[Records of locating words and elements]
(begin)

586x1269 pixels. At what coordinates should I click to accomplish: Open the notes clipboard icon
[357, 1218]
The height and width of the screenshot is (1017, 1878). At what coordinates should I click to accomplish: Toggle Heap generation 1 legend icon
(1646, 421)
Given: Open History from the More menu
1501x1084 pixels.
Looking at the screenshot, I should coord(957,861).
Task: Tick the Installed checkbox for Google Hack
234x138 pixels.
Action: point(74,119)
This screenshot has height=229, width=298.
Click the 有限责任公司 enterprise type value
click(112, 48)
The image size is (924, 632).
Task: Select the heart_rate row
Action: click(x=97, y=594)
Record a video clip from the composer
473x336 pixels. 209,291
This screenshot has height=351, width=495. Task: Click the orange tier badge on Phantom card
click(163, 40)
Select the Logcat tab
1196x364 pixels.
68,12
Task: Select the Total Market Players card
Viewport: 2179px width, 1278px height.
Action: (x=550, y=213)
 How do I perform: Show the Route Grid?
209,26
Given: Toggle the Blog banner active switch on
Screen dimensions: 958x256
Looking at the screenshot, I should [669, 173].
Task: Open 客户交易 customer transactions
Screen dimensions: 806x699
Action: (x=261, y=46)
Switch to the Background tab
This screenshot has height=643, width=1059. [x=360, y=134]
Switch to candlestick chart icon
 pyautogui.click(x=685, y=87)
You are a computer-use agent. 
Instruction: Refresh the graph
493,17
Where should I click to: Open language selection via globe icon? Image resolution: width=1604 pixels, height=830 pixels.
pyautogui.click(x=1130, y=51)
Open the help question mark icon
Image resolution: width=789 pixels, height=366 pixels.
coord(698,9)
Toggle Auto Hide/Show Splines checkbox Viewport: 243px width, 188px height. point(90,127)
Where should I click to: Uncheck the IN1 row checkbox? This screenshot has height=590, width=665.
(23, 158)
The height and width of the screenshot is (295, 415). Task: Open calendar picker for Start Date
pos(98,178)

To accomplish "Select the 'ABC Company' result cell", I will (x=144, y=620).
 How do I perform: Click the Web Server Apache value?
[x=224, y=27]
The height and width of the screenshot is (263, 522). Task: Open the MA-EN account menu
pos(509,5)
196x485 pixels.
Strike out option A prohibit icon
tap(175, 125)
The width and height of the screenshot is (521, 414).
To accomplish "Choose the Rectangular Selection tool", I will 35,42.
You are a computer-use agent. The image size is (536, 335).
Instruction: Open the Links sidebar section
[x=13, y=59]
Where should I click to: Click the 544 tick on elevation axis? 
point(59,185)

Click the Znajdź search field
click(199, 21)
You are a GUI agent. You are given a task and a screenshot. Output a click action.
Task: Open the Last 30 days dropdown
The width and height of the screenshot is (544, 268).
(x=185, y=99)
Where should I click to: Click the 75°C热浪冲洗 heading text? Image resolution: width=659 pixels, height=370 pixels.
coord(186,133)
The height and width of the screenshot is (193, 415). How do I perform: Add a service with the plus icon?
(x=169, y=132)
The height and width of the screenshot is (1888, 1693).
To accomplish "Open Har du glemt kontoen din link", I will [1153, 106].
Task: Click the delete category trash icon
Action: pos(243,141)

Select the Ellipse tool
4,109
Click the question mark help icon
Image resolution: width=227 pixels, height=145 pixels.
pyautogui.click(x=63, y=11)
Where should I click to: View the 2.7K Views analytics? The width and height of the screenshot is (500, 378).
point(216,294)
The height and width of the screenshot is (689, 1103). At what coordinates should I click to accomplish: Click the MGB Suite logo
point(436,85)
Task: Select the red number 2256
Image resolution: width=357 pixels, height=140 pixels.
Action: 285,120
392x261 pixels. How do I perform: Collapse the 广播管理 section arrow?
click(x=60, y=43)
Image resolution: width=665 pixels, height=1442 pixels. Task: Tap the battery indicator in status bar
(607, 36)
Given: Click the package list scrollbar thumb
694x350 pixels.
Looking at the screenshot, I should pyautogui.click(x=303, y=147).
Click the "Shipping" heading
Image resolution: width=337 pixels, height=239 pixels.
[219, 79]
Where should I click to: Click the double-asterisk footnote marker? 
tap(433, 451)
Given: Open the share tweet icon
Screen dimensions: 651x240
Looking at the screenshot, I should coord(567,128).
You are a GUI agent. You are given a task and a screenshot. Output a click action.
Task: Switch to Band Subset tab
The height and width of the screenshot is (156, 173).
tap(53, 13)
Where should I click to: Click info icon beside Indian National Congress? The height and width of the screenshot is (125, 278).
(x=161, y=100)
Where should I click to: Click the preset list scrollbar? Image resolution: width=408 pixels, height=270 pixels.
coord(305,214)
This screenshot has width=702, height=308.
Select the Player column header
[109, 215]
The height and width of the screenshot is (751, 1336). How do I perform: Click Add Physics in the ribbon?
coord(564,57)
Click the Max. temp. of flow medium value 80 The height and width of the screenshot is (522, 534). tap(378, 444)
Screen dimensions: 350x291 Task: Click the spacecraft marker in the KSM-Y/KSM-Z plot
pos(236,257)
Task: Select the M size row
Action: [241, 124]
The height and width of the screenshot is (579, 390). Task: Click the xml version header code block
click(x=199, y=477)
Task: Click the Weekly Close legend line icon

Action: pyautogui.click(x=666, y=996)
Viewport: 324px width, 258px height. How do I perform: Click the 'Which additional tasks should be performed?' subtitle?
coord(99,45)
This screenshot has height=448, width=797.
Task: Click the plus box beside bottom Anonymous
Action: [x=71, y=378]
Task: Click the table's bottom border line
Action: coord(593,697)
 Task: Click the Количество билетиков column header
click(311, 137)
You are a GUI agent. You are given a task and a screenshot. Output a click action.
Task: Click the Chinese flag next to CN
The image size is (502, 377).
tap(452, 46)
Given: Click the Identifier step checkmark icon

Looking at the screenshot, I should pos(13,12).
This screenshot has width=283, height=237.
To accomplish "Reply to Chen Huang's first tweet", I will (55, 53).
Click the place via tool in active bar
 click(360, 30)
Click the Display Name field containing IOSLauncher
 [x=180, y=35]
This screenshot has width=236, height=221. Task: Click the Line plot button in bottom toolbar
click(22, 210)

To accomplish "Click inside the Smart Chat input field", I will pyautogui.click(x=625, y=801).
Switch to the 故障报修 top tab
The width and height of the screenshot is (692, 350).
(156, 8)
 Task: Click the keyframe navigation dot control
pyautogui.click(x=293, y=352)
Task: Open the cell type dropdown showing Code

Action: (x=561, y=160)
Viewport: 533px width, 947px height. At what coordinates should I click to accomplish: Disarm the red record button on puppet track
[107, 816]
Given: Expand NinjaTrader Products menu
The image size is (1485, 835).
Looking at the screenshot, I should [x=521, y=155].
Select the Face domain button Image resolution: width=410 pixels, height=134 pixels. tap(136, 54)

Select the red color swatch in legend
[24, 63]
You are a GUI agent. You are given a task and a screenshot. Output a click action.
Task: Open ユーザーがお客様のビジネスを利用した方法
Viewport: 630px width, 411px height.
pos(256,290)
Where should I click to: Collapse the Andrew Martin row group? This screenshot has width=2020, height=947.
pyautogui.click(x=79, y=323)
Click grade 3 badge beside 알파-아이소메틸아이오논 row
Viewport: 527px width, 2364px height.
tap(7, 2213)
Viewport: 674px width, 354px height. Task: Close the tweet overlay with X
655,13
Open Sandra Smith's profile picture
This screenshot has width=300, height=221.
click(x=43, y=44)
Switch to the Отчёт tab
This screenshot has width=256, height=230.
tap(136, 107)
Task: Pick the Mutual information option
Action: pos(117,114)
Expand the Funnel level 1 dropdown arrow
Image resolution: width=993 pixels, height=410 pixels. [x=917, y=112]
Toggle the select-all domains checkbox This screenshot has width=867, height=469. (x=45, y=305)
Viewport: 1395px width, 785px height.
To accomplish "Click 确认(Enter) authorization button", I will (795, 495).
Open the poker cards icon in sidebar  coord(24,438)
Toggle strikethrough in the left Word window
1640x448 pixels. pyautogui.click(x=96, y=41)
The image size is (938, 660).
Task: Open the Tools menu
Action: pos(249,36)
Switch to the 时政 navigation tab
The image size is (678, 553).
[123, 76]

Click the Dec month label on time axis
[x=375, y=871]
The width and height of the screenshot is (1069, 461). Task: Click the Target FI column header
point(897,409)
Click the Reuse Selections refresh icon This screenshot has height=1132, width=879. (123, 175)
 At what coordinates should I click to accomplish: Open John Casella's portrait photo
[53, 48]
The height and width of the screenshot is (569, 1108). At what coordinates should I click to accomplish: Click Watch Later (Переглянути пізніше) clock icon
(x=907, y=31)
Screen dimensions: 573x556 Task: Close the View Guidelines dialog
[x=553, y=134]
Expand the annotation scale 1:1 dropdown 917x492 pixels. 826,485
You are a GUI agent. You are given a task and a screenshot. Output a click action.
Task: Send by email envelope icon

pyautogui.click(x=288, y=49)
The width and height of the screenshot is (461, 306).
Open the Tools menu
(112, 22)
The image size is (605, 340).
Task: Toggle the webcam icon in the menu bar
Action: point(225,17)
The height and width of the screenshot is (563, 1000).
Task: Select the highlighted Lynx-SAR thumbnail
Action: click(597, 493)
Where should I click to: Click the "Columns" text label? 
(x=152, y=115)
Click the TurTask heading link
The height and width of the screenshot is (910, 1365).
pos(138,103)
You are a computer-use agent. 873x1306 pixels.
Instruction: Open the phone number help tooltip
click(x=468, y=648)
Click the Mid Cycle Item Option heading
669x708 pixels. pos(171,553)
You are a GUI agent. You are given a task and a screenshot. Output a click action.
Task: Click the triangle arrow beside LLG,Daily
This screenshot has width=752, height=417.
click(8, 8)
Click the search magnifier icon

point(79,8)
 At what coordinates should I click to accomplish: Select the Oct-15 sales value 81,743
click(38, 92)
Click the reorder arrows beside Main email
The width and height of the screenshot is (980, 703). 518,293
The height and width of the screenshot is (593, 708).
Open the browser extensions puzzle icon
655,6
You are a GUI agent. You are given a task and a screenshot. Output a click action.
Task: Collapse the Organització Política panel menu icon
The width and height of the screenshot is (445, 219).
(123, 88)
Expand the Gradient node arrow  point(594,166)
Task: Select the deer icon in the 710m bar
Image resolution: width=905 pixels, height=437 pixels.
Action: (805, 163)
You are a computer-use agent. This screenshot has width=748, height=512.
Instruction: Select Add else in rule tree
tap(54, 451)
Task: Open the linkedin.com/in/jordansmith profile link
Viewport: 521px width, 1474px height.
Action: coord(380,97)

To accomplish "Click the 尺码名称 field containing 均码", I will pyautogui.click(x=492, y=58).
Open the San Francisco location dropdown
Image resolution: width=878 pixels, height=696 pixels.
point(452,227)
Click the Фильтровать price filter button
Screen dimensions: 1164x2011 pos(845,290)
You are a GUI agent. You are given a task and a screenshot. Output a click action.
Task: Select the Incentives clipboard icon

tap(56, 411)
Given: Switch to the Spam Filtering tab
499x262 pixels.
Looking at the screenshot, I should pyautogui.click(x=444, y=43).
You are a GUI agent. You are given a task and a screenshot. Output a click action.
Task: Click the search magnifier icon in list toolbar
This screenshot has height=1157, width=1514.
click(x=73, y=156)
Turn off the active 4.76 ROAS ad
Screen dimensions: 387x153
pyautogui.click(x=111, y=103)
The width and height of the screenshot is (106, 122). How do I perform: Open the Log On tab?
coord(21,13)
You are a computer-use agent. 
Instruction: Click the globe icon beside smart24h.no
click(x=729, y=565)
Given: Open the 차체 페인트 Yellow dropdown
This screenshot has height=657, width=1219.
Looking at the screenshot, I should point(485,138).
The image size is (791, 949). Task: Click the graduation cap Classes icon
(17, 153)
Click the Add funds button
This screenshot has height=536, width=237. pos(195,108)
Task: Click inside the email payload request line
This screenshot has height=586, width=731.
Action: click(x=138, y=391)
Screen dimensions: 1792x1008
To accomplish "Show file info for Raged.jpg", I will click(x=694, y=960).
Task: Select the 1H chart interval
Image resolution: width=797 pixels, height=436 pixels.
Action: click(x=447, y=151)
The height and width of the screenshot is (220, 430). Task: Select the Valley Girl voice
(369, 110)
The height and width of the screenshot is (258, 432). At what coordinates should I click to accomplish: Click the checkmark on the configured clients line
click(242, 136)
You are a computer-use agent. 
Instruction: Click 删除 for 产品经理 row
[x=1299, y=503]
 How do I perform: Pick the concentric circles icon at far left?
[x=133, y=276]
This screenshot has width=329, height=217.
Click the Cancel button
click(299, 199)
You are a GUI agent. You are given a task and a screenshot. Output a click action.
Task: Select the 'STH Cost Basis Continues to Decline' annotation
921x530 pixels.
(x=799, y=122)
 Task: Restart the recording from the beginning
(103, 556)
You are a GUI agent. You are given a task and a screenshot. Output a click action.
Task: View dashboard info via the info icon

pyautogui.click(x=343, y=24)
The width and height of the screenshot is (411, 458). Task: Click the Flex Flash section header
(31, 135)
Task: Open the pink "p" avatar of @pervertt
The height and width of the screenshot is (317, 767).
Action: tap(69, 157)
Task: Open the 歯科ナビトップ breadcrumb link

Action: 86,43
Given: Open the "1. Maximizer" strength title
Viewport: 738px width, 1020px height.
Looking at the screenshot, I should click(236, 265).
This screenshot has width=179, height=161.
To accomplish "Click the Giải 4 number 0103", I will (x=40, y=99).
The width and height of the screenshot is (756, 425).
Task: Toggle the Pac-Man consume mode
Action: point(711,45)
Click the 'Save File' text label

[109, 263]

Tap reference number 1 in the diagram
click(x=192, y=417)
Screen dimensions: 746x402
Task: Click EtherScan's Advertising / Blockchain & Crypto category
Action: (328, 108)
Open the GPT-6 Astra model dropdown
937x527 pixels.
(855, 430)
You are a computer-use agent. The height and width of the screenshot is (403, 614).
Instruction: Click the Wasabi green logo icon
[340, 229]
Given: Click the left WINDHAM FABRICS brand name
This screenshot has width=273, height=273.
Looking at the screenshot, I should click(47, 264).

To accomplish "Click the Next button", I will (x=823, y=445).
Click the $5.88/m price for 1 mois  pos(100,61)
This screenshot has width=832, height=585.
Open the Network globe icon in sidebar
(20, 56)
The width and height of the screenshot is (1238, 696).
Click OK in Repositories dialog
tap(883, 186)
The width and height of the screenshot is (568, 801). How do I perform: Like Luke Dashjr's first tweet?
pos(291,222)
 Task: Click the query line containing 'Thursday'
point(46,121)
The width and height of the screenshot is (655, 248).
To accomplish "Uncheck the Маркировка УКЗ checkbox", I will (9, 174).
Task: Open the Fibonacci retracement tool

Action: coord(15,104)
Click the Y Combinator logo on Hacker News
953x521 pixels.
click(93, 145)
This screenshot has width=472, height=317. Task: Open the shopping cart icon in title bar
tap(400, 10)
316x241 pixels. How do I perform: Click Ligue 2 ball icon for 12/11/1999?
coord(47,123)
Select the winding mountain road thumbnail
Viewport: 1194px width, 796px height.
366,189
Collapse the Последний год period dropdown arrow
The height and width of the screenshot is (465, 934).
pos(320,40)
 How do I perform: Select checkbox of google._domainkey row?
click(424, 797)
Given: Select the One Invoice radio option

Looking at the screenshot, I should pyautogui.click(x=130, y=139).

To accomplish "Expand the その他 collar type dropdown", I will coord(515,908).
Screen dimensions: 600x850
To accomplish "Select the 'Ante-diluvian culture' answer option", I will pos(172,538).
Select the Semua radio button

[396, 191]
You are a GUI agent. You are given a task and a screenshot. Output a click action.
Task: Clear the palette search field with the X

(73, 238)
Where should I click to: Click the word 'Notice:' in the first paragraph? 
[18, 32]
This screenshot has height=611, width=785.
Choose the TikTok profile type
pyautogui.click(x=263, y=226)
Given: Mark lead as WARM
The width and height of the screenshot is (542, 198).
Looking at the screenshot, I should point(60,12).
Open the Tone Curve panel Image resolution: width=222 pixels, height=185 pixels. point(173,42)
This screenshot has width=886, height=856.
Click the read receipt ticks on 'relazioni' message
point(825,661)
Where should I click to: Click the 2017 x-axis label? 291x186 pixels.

(end)

### [Given problem]
Reproduce the records word for word, from the first line through the line containing "Action: point(74,119)", including that line.

### [The result]
586x1269 pixels. At what coordinates should I click to accomplish: Open the notes clipboard icon
[357, 1218]
The height and width of the screenshot is (1017, 1878). At what coordinates should I click to accomplish: Toggle Heap generation 1 legend icon
(1646, 421)
Given: Open History from the More menu
1501x1084 pixels.
Looking at the screenshot, I should coord(957,861).
Task: Tick the Installed checkbox for Google Hack
234x138 pixels.
Action: point(74,119)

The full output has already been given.